LEAD is a highly prestigious GW graduate program that operates in a cooperative relationship with USNA. Its mission: To provide graduate education for talented, highly qualified junior offers to serve as USNA company officers and for continued future service in the Navy and Marine Corps. Clay has successfully competed for two consecutive contract grants (2014-17 & 2017-21) worth $2,474,258 to date.
Prof. Warren’s research interests have included intrapersonal communication (focusing on earliest recollections), persuasion and subconscious influence, family communication, and lifelong learning. He has published 5 books and 50 chapters/articles. Further, some of his innovative academic products are still being used; for example, Warren’s “Family Sex Communication Quotient” (first established in 1982) remains the most-often employed tool to measure communication about sex in the family unit. He receives many requests each year from scholars and students around the world to use this instrument.
In addition, as a noted scholar, he has been invited to give presentations at nationally known organizations; for example, he has presented a copyrighted persuasion talk (“You’re Soaking in It”) at such diverse venues as the Smithsonian and the Central Intelligence Agency.
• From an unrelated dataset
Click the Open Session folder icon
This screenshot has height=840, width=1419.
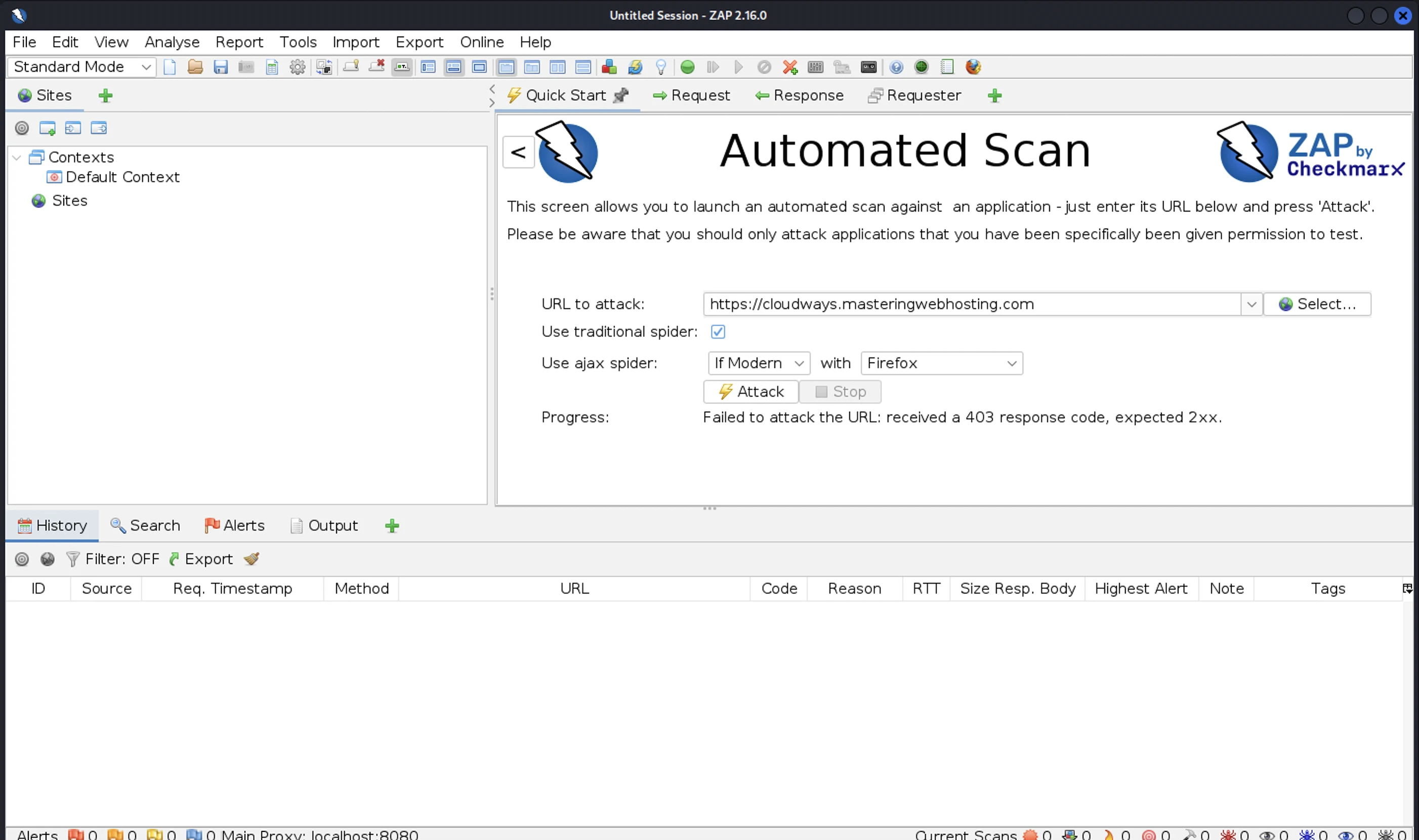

And, when the time came to publish in English the 1st authoritative collection of N.F.S. Grundtvig’s writings on education, the Danish Grundtvig Study Center invited him to co-edit The School for Life—the first time an American scholar (on the writings of a man regarded as Denmark’s most influential thinker) has been accorded such a privilege.
Clay is a 7-time GW honoree. He has been recognized for excellence in his profession in each of its three major areas: scholarship (appointed in 1991 to the Depew Endowed Professorship), teaching (received GW's Morton Bender Award for Teaching Excellence in 2000), and service (designated Undergraduate Advisor of the Year for GW's Columbian College of Arts and Sciences in 1998). Most recently, he won the 2014 Faculty GEM Award designating the faculty member across GW’s 10 schools that most exemplified going the extra mile. In addition, he has won national awards such as the American Council on Education’s Al Swinerton Award for Distinguished Service (2008).
Married with two children (Gitte, Laura, and Daniel), Clay resides in Chevy Chase, Maryland. He is a pianist, creative reader and writer, tennis player, and fairly skilled cook versed in a number of ethnic cuisines.